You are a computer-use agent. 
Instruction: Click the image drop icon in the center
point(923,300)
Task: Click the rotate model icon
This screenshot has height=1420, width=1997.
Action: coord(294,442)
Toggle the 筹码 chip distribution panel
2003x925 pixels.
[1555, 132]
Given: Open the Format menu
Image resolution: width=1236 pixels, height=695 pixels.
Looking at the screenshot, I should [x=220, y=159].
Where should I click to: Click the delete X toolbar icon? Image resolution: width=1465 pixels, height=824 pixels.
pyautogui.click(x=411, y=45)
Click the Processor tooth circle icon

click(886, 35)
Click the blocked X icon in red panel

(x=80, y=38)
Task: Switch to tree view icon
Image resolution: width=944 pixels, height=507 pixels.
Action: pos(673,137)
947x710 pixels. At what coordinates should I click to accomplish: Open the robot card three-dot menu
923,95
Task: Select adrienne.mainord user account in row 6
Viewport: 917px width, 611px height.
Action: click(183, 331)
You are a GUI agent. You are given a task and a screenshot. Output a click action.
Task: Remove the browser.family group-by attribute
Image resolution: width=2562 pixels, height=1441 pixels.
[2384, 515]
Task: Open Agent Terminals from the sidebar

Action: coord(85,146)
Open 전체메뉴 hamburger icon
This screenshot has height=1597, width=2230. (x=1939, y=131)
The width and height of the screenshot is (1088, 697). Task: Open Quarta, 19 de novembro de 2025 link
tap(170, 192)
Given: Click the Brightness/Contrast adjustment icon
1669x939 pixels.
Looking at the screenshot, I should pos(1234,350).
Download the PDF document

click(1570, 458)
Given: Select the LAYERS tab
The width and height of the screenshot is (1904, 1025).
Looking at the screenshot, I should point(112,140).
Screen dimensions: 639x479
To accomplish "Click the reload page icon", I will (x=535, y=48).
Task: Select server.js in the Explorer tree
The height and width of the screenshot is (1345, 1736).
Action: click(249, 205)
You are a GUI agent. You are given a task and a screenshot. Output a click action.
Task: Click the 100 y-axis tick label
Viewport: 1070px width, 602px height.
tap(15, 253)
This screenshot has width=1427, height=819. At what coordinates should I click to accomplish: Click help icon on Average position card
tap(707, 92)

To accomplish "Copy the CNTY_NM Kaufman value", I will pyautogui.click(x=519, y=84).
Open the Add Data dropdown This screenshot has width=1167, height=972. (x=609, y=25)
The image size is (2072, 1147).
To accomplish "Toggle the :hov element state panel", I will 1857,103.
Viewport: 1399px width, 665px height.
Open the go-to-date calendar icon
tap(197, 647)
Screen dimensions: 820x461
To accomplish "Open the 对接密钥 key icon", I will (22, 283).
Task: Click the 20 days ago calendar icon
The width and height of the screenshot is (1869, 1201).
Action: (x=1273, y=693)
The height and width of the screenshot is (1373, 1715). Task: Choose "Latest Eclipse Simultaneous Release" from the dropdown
================
• _TASK TO CARRY OUT_: From the first line to the last, write out the listing exactly.

• _RESPONSE BOX_:
You are a computer-use agent. 
Instruction: Click the image drop icon in the center
point(923,300)
Task: Click the rotate model icon
This screenshot has height=1420, width=1997.
Action: coord(294,442)
Toggle the 筹码 chip distribution panel
2003x925 pixels.
[1555, 132]
Given: Open the Format menu
Image resolution: width=1236 pixels, height=695 pixels.
Looking at the screenshot, I should [x=220, y=159].
Where should I click to: Click the delete X toolbar icon? Image resolution: width=1465 pixels, height=824 pixels.
pyautogui.click(x=411, y=45)
Click the Processor tooth circle icon

click(886, 35)
Click the blocked X icon in red panel

(x=80, y=38)
Task: Switch to tree view icon
Image resolution: width=944 pixels, height=507 pixels.
Action: pos(673,137)
947x710 pixels. At what coordinates should I click to accomplish: Open the robot card three-dot menu
923,95
Task: Select adrienne.mainord user account in row 6
Viewport: 917px width, 611px height.
Action: click(183, 331)
You are a GUI agent. You are given a task and a screenshot. Output a click action.
Task: Remove the browser.family group-by attribute
Image resolution: width=2562 pixels, height=1441 pixels.
[2384, 515]
Task: Open Agent Terminals from the sidebar

Action: coord(85,146)
Open 전체메뉴 hamburger icon
This screenshot has height=1597, width=2230. (x=1939, y=131)
The width and height of the screenshot is (1088, 697). Task: Open Quarta, 19 de novembro de 2025 link
tap(170, 192)
Given: Click the Brightness/Contrast adjustment icon
1669x939 pixels.
Looking at the screenshot, I should pos(1234,350).
Download the PDF document

click(1570, 458)
Given: Select the LAYERS tab
The width and height of the screenshot is (1904, 1025).
Looking at the screenshot, I should point(112,140).
Screen dimensions: 639x479
To accomplish "Click the reload page icon", I will (x=535, y=48).
Task: Select server.js in the Explorer tree
The height and width of the screenshot is (1345, 1736).
Action: click(249, 205)
You are a GUI agent. You are given a task and a screenshot. Output a click action.
Task: Click the 100 y-axis tick label
Viewport: 1070px width, 602px height.
tap(15, 253)
This screenshot has width=1427, height=819. At what coordinates should I click to accomplish: Click help icon on Average position card
tap(707, 92)

To accomplish "Copy the CNTY_NM Kaufman value", I will pyautogui.click(x=519, y=84).
Open the Add Data dropdown This screenshot has width=1167, height=972. (x=609, y=25)
The image size is (2072, 1147).
To accomplish "Toggle the :hov element state panel", I will 1857,103.
Viewport: 1399px width, 665px height.
Open the go-to-date calendar icon
tap(197, 647)
Screen dimensions: 820x461
To accomplish "Open the 对接密钥 key icon", I will (22, 283).
Task: Click the 20 days ago calendar icon
The width and height of the screenshot is (1869, 1201).
Action: (x=1273, y=693)
The height and width of the screenshot is (1373, 1715). Task: Choose "Latest Eclipse Simultaneous Release" from the dropdown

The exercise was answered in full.